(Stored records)
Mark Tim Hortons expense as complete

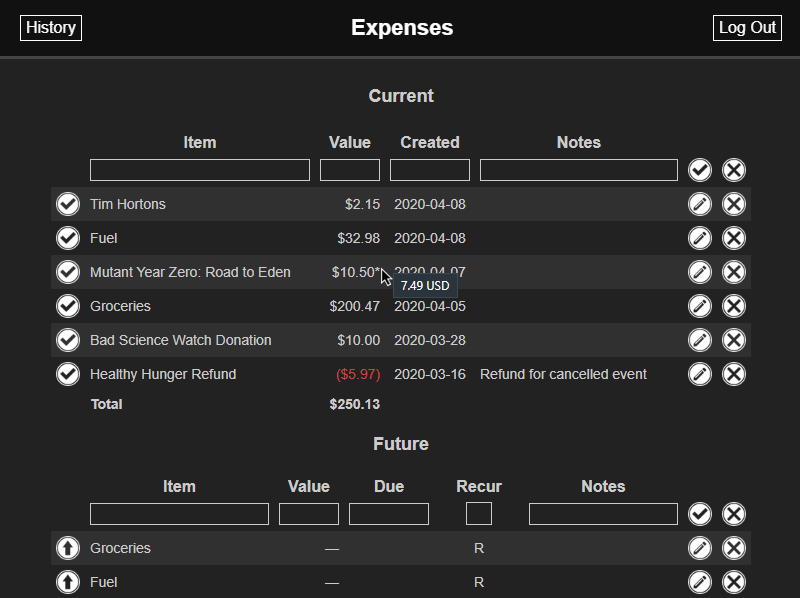point(67,204)
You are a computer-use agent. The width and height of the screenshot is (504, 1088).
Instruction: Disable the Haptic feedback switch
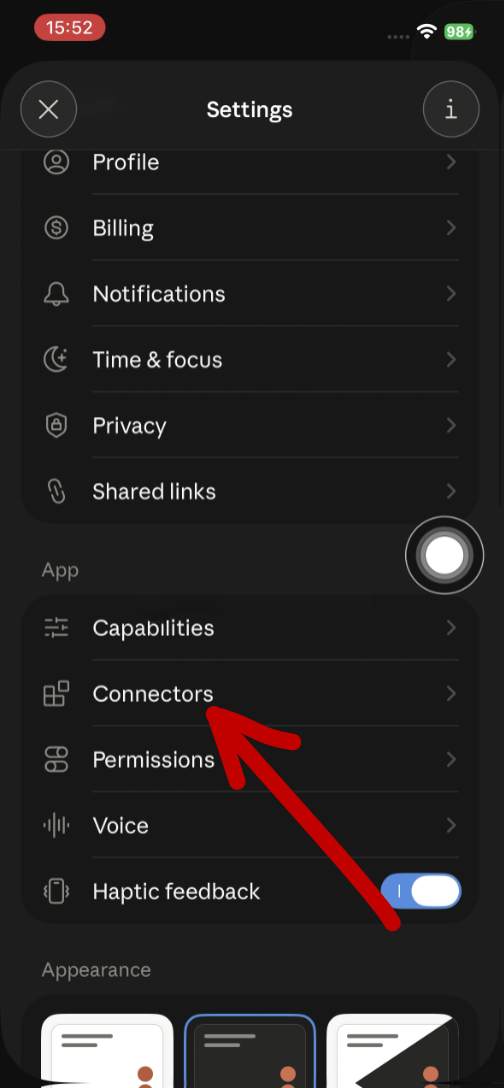coord(421,891)
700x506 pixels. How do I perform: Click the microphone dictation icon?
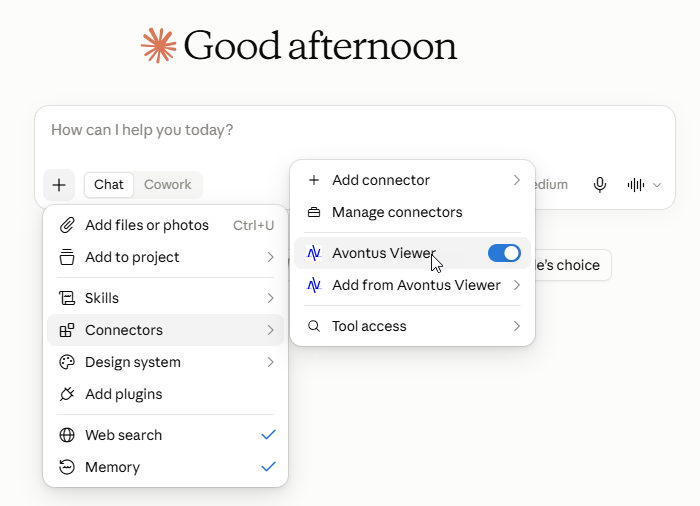pos(600,185)
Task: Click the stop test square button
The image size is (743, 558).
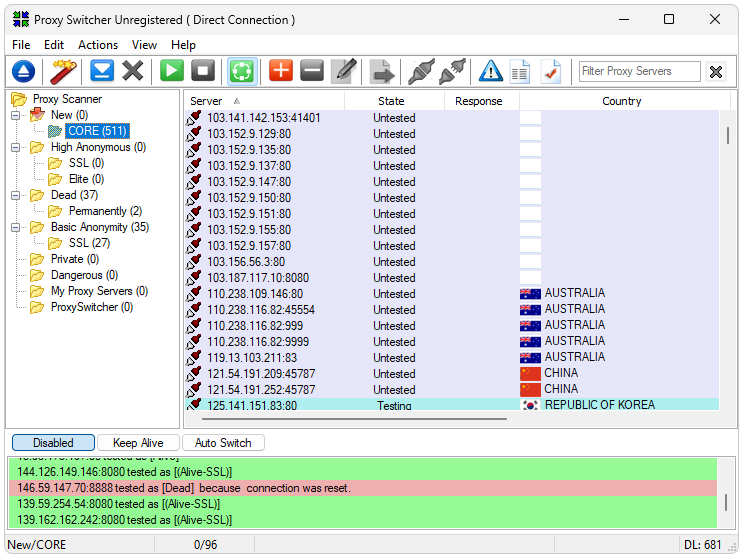Action: tap(203, 71)
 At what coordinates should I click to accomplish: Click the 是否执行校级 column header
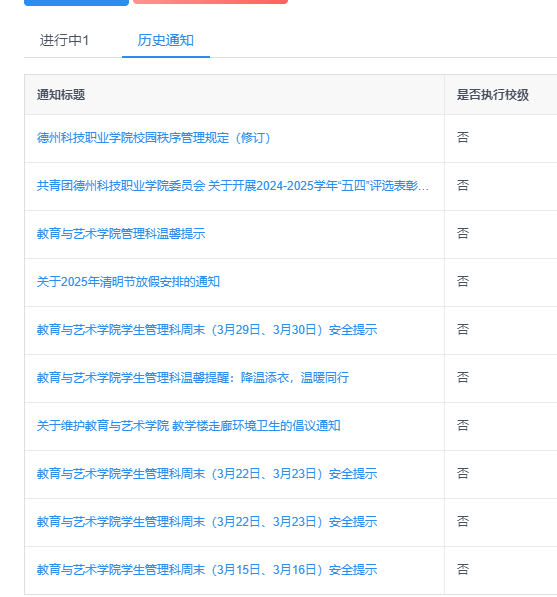click(x=493, y=95)
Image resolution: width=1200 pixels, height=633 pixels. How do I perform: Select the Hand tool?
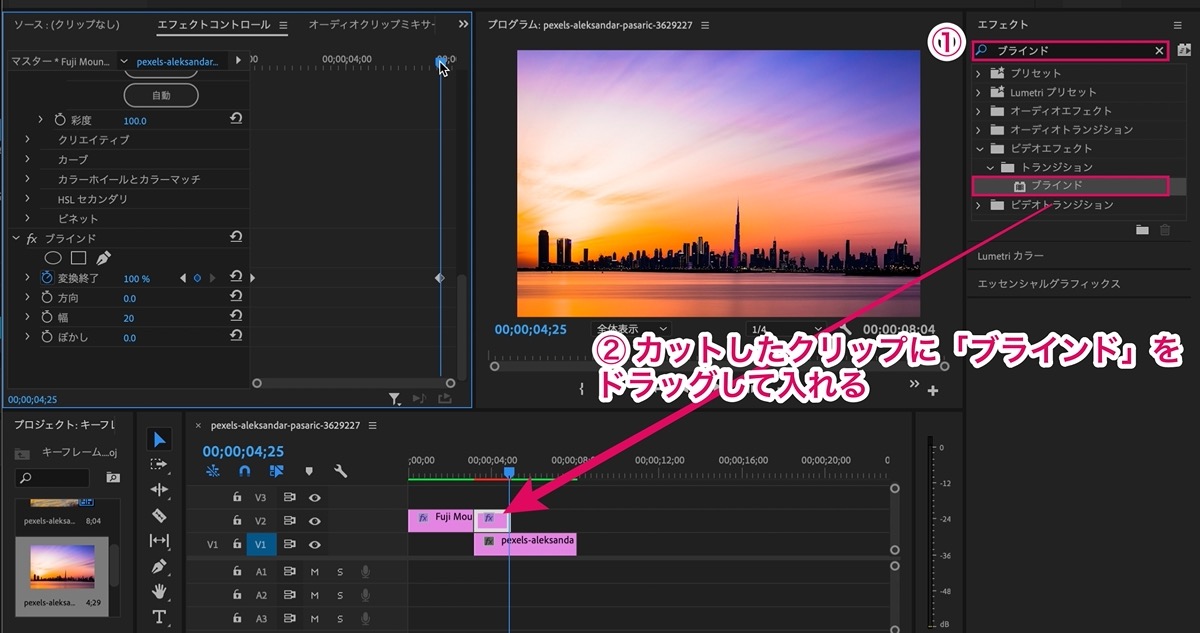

#### [DIRECTIONS]
In the copy, every entry must appear exactly as written, and no picture may appear.

#### [ANSWER SECTION]
Mark Tim Hortons expense as complete

point(67,204)
You are a computer-use agent. The width and height of the screenshot is (504, 1088).
Instruction: Disable the Haptic feedback switch
coord(421,891)
700x506 pixels. How do I perform: Click the microphone dictation icon?
pos(600,185)
Task: Click the stop test square button
The image size is (743, 558).
Action: tap(203, 71)
 At what coordinates should I click to accomplish: Click the 是否执行校级 column header
click(x=493, y=95)
Image resolution: width=1200 pixels, height=633 pixels. How do I perform: Select the Hand tool?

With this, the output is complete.